What the change was that he saw come over her white face and swaying figure he only felt, as he might have felt a blow in the dark from an unknown hand. What the great shock was that came upon him he only felt in the same way.
She sank upon the sofa, clinging to the cushion with one shaking hand. Suddenly she broke into helpless sobbing, like a child's, tears streaming down her cheeks as she lifted her face in appeal.
"You have been good to me," she said. "You have been kind. Be good to me—be kind to me—once more. You must go away—and I cannot take from you what you want to give me; but I am not so bad as I have seemed—or so hard! What you have wished me to be I will try to be! I will live for my children. I will be—as good—as I can. I will do anything you tell me to do—before you leave me! I will live all my life afterward—as Bertha Herrick might have lived it! Only do not ask me to take the money!"
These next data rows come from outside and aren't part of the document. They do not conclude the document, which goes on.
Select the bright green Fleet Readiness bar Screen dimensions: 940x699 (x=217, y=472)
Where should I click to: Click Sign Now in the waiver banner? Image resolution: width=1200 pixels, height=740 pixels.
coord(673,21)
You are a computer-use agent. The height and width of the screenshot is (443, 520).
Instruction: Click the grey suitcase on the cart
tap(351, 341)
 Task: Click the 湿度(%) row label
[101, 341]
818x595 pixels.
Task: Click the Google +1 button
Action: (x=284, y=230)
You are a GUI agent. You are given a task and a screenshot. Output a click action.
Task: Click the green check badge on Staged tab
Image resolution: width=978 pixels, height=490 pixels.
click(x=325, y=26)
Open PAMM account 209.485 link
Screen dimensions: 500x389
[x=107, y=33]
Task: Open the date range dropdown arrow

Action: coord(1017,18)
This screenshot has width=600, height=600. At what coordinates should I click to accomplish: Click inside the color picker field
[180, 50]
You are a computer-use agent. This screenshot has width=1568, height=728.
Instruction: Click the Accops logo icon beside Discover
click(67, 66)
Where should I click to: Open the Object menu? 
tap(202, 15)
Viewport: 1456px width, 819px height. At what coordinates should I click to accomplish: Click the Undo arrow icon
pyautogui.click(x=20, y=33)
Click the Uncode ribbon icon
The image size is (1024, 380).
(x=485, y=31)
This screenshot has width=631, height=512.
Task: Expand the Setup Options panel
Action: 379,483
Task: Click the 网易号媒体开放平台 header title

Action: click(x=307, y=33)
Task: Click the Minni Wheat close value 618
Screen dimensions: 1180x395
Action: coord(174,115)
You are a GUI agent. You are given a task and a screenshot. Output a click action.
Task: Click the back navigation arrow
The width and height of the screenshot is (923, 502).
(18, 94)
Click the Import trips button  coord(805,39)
For a few seconds all the room was still. When he answered her she could barely hear his voice.
"I will ask of you nothing," he said.
He lifted her hand and bowed his head over it. Then he laid it back upon the cushion. It lay there as if it had been carved from stone.
"Good-by," he said. "Good-by."
He saw her lips part, but no sound came from them.
So he went away. He scarcely felt the floor beneath his feet. He saw nothing of the room about him. It seemed as if there was an endless journey between himself and the door through which he was to pass. The extremity of his mortal agony was like drunkenness.